> [INSTRUCTIONS FOR THE TASK]: The answer is an exact repeat of the entries below, with the pictures omitted.

> [INFORMATION SUPPLIED]:
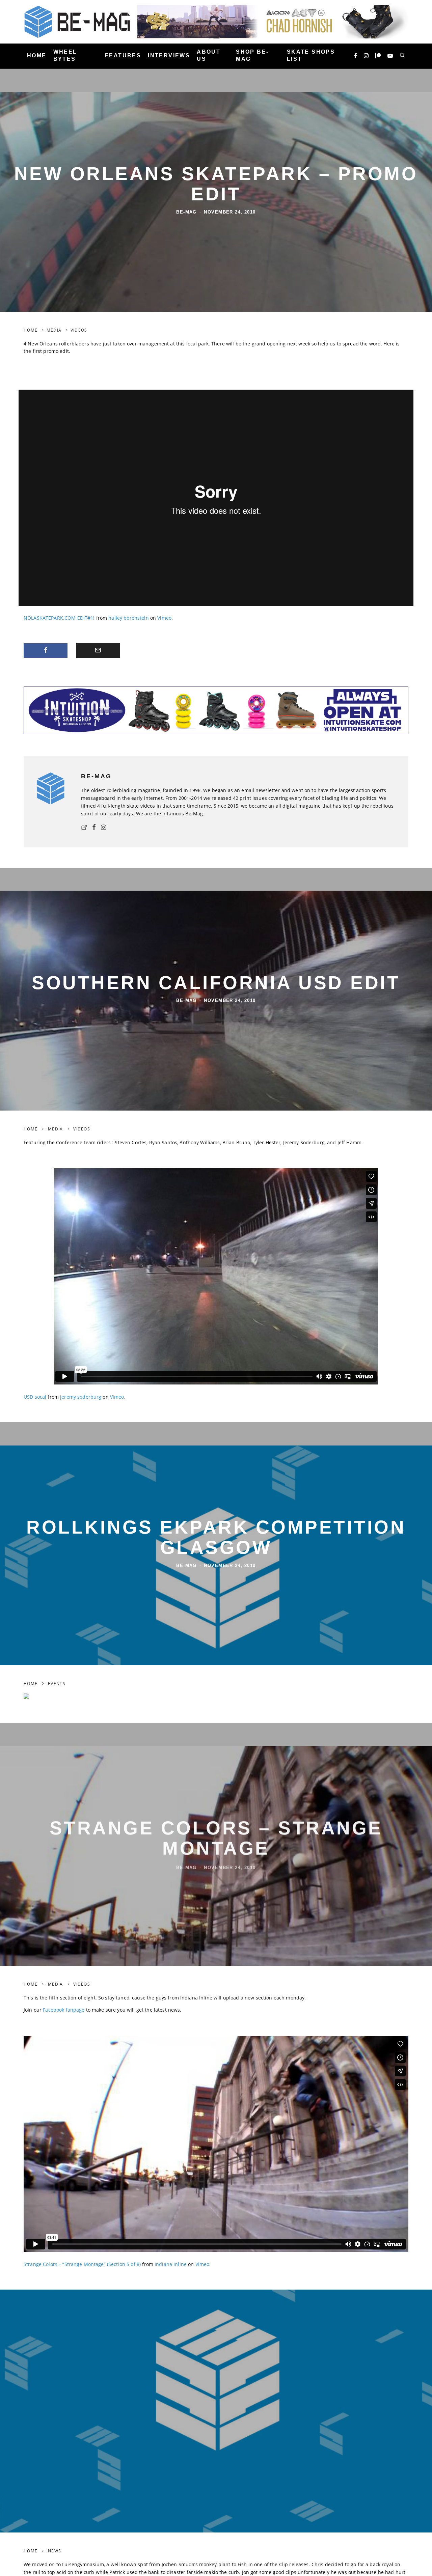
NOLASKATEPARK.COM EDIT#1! (59, 618)
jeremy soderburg (80, 1397)
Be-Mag (186, 212)
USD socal (35, 1397)
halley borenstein (128, 618)
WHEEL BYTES (65, 55)
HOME (37, 55)
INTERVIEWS (169, 55)
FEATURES (123, 55)
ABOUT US (208, 55)
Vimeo (164, 618)
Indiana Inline (171, 2264)
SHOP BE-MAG (252, 55)
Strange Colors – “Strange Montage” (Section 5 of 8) (82, 2264)
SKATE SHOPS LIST (311, 55)
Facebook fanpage (63, 2010)
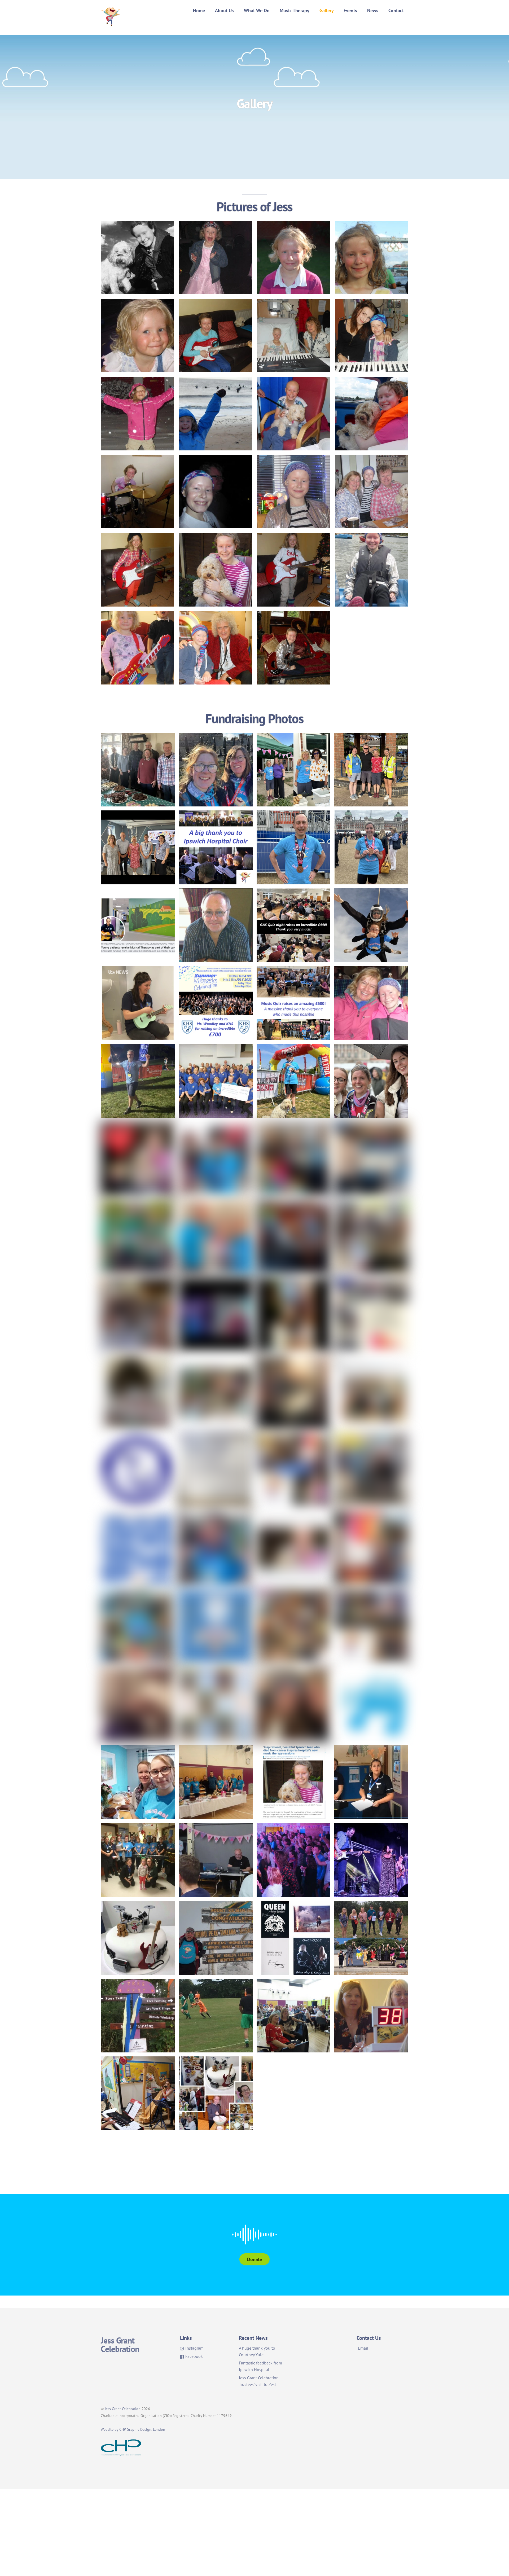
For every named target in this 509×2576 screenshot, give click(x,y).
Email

> [SOLUTION TO THIS PROBLEM]:
NOLASKATEPARK.COM EDIT#1! (59, 618)
jeremy soderburg (80, 1397)
Be-Mag (186, 212)
USD socal (35, 1397)
halley borenstein (128, 618)
WHEEL BYTES (65, 55)
HOME (37, 55)
INTERVIEWS (169, 55)
FEATURES (123, 55)
ABOUT US (208, 55)
Vimeo (164, 618)
Indiana Inline (171, 2264)
SHOP BE-MAG (252, 55)
Strange Colors – “Strange Montage” (Section 5 of 8) (82, 2264)
SKATE SHOPS LIST (311, 55)
Facebook fanpage (63, 2010)
For every named target in this 509×2576 screenshot, give click(x,y).
Email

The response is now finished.